WHAT IS NEEDED —
Each entry below is to be duplicated verbatim.

Dataset entries —
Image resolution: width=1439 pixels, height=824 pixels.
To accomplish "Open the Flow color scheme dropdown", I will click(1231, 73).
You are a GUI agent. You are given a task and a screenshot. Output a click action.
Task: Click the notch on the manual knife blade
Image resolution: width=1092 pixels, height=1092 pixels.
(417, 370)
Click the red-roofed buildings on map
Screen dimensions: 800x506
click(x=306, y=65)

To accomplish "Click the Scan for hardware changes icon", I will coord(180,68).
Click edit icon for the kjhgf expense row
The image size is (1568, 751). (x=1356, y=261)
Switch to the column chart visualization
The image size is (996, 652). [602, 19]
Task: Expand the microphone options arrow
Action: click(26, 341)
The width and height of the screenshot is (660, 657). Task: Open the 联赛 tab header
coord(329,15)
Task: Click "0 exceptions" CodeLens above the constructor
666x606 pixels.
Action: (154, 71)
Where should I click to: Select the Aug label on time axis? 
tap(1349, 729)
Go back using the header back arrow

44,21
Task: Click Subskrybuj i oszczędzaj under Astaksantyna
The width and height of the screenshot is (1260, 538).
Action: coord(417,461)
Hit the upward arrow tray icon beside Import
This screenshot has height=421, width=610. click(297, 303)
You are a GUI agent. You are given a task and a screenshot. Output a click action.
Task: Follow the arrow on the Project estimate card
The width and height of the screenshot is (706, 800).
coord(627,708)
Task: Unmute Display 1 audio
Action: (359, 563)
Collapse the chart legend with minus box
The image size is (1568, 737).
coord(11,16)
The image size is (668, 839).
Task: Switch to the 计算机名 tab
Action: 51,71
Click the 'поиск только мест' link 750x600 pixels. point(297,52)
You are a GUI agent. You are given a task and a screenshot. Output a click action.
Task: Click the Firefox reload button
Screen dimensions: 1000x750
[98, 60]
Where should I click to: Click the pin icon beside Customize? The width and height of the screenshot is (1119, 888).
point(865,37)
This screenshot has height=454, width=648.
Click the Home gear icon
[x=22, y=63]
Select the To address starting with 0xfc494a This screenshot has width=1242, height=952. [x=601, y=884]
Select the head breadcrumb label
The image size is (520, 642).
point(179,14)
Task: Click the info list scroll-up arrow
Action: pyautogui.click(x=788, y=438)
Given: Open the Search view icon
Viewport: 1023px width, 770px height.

TASK RESULT —
Image resolution: width=1439 pixels, height=824 pixels.
To accomplish "Open the Flow color scheme dropdown", I will click(1231, 73).
You are a GUI agent. You are given a task and a screenshot. Output a click action.
Task: Click the notch on the manual knife blade
Image resolution: width=1092 pixels, height=1092 pixels.
(417, 370)
Click the red-roofed buildings on map
Screen dimensions: 800x506
click(x=306, y=65)

To accomplish "Click the Scan for hardware changes icon", I will coord(180,68).
Click edit icon for the kjhgf expense row
The image size is (1568, 751). (x=1356, y=261)
Switch to the column chart visualization
The image size is (996, 652). [602, 19]
Task: Expand the microphone options arrow
Action: click(26, 341)
The width and height of the screenshot is (660, 657). Task: Open the 联赛 tab header
coord(329,15)
Task: Click "0 exceptions" CodeLens above the constructor
666x606 pixels.
Action: (154, 71)
Where should I click to: Select the Aug label on time axis? 
tap(1349, 729)
Go back using the header back arrow

44,21
Task: Click Subskrybuj i oszczędzaj under Astaksantyna
The width and height of the screenshot is (1260, 538).
Action: coord(417,461)
Hit the upward arrow tray icon beside Import
This screenshot has height=421, width=610. click(297, 303)
You are a GUI agent. You are given a task and a screenshot. Output a click action.
Task: Follow the arrow on the Project estimate card
The width and height of the screenshot is (706, 800).
coord(627,708)
Task: Unmute Display 1 audio
Action: (359, 563)
Collapse the chart legend with minus box
The image size is (1568, 737).
coord(11,16)
The image size is (668, 839).
Task: Switch to the 计算机名 tab
Action: 51,71
Click the 'поиск только мест' link 750x600 pixels. point(297,52)
You are a GUI agent. You are given a task and a screenshot. Output a click action.
Task: Click the Firefox reload button
Screen dimensions: 1000x750
[98, 60]
Where should I click to: Click the pin icon beside Customize? The width and height of the screenshot is (1119, 888).
point(865,37)
This screenshot has height=454, width=648.
Click the Home gear icon
[x=22, y=63]
Select the To address starting with 0xfc494a This screenshot has width=1242, height=952. [x=601, y=884]
Select the head breadcrumb label
The image size is (520, 642).
point(179,14)
Task: Click the info list scroll-up arrow
Action: pyautogui.click(x=788, y=438)
Given: Open the Search view icon
Viewport: 1023px width, 770px height.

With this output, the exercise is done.